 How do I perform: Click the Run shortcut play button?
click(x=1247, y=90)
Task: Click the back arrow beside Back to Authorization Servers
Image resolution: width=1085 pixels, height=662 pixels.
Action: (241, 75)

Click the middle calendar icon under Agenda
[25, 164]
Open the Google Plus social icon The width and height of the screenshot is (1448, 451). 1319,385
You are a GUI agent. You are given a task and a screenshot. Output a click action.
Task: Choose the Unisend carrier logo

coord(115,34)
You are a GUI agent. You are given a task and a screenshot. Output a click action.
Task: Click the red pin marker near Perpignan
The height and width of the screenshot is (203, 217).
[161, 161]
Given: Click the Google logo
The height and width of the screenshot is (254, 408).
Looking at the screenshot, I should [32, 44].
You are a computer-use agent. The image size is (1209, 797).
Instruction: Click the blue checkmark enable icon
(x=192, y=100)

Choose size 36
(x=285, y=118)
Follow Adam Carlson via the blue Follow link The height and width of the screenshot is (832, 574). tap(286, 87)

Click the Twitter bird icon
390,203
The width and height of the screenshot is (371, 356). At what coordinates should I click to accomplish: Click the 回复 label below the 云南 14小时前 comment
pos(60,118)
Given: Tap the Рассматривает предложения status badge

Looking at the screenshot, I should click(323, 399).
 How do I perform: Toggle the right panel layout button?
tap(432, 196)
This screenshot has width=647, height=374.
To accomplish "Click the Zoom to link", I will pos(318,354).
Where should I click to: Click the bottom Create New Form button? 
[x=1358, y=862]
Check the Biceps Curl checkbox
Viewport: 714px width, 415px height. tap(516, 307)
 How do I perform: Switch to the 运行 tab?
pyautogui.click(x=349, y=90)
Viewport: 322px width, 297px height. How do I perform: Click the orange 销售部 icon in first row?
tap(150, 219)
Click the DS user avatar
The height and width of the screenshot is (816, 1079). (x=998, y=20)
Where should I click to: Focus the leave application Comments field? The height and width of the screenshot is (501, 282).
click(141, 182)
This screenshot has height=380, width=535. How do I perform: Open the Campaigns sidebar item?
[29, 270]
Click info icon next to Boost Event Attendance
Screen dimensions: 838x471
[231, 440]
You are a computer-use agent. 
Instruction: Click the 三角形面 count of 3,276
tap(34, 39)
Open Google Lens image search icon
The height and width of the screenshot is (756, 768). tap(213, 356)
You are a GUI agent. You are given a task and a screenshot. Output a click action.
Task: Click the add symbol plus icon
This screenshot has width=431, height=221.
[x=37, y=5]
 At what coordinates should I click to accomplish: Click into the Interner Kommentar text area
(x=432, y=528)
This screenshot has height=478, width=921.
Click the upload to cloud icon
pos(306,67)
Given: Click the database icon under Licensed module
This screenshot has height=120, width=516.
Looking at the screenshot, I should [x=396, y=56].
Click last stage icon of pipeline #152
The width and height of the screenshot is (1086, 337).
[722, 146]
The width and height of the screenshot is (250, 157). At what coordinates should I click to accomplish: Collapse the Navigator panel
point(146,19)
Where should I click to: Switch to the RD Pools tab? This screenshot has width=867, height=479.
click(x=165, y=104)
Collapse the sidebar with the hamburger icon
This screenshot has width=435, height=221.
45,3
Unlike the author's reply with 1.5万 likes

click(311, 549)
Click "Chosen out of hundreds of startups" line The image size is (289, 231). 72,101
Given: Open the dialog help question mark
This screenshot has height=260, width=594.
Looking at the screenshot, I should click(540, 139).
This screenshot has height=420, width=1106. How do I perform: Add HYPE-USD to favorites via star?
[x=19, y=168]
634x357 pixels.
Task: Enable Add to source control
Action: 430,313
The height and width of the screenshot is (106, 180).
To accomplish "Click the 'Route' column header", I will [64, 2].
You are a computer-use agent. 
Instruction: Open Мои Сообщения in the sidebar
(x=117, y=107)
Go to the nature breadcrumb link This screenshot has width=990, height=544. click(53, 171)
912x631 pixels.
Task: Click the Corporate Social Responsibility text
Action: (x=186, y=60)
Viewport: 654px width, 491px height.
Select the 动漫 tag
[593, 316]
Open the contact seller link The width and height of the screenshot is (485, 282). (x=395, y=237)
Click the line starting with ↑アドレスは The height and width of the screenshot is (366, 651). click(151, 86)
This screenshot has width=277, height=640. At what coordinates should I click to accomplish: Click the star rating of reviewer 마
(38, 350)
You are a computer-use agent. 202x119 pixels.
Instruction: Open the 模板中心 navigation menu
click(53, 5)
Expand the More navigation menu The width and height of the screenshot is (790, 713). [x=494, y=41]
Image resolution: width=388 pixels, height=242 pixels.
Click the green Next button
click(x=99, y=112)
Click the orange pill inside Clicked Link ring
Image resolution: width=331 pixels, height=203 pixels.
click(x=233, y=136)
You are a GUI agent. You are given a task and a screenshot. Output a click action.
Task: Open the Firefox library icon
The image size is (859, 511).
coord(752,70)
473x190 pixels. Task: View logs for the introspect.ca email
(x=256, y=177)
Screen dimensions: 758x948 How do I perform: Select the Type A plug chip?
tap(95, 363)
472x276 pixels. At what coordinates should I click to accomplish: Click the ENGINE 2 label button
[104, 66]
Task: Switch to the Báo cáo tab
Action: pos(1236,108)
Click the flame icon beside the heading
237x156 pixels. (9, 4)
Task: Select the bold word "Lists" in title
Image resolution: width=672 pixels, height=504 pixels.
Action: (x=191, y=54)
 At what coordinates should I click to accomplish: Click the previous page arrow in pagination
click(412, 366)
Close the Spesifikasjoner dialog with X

▶ WHAT YOU ARE ASKED TO DO: Copy out each line from the preceding entries that mentions the word "dialog".

▶ SOLUTION TO THE EXERCISE:
Given: Open the dialog help question mark
Close the Spesifikasjoner dialog with X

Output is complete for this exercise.